O quanto tudo isso se multiplicará, em termos da necessidade de identificação de parentes com risco igual, de novas atitudes individuais e coletivas diante dos cânceres e de recursos financeiros, exigirá novas visões e métodos de cálculos e de administração em saúde. Some-se a tudo isso, o que a crescente complexidade de procedimentos exigirá das instalações institucionais e da especialização dos recursos humanos para executá-los.
Assim, o que se vai requerer de mudança de paradigmas torna-se também previsível, inclusive quanto ao desenvolvimento de novos parâmetros e métodos de avaliação, individualização e replicação de resultados.
Para o Brasil, um dos grandes desafios a mais será o de conciliar, de forma equânime, os novos conceitos e técnicas científicas disponíveis com as expectativas individuais e coletivas, com a incorporação tecnológica necessária à sua aplicação e com a possibilidade de sua real utilização.

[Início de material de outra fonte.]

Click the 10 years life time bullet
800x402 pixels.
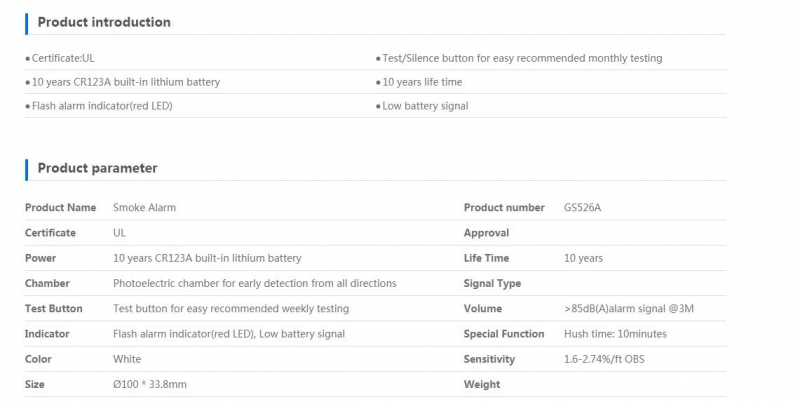[x=422, y=82]
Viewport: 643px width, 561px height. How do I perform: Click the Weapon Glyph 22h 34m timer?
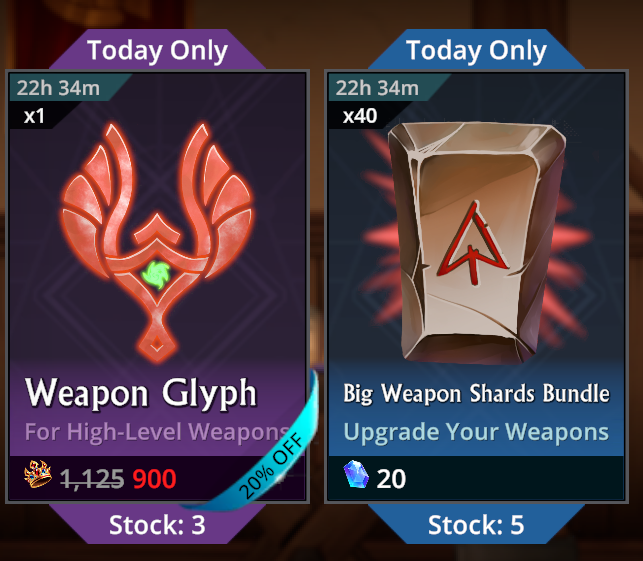58,88
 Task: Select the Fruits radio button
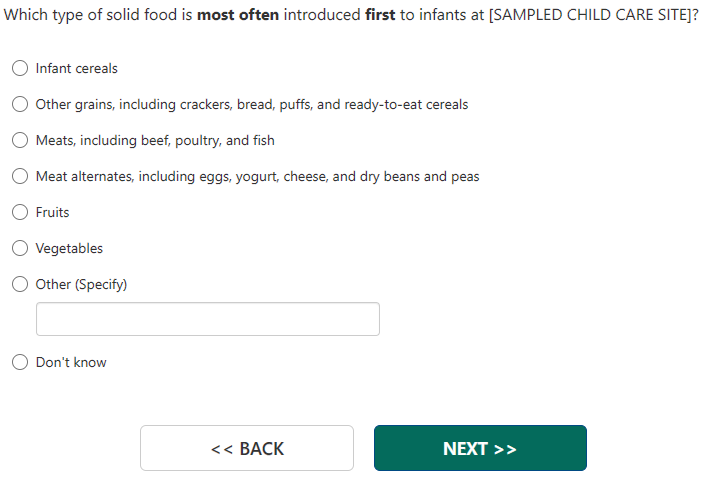20,213
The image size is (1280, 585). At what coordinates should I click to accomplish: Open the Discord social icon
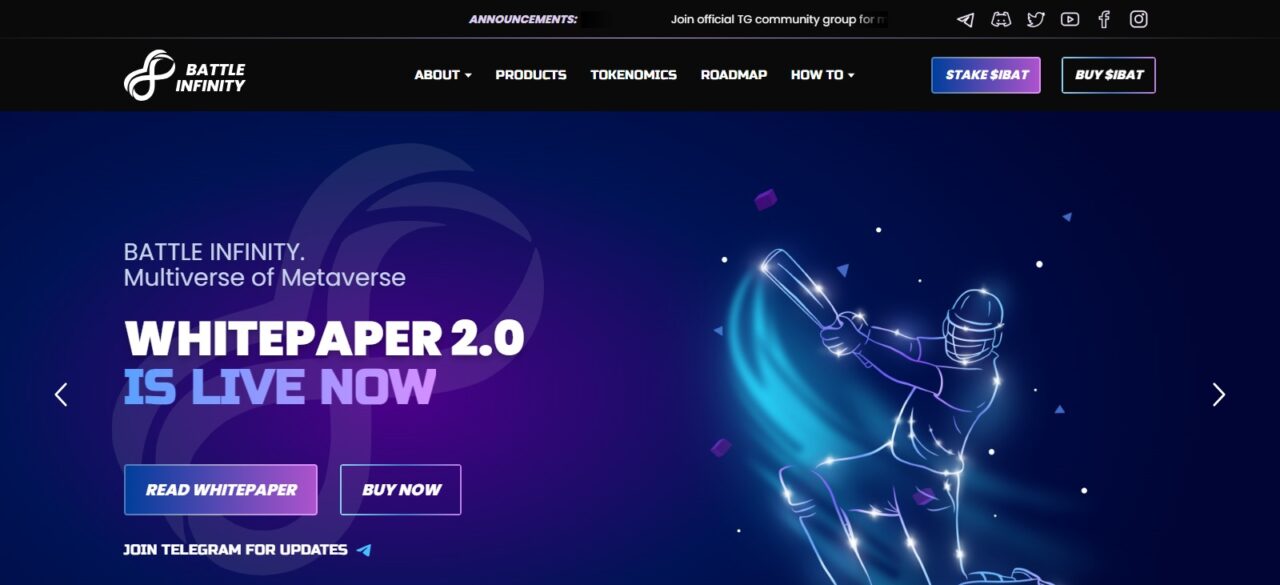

Isto, num país em que cerca de 80% do sistema de saúde, inclusive a assistência oncológica, são financiados por recursos públicos; que ainda não incorporou adequadamente a prevenção e detecção do câncer como rotina, posto que o sistema é eminentemente terapêutico e a recuperação da saúde é tida como um bem de mercado; e em que o direito constitucional reza igualdade numa sociedade ainda mergulhada em agudas situações de desigualdades e injustiça sociais.
Um desafio superável, se legisladores, administradores, poder judiciário, produtores, fornecedores, prestadores, médicos e doentes levarem a si a responsabilidade para com a discussão e condução de impasses e dilemas que permeiam decisões que dizem respeito a toda a sociedade.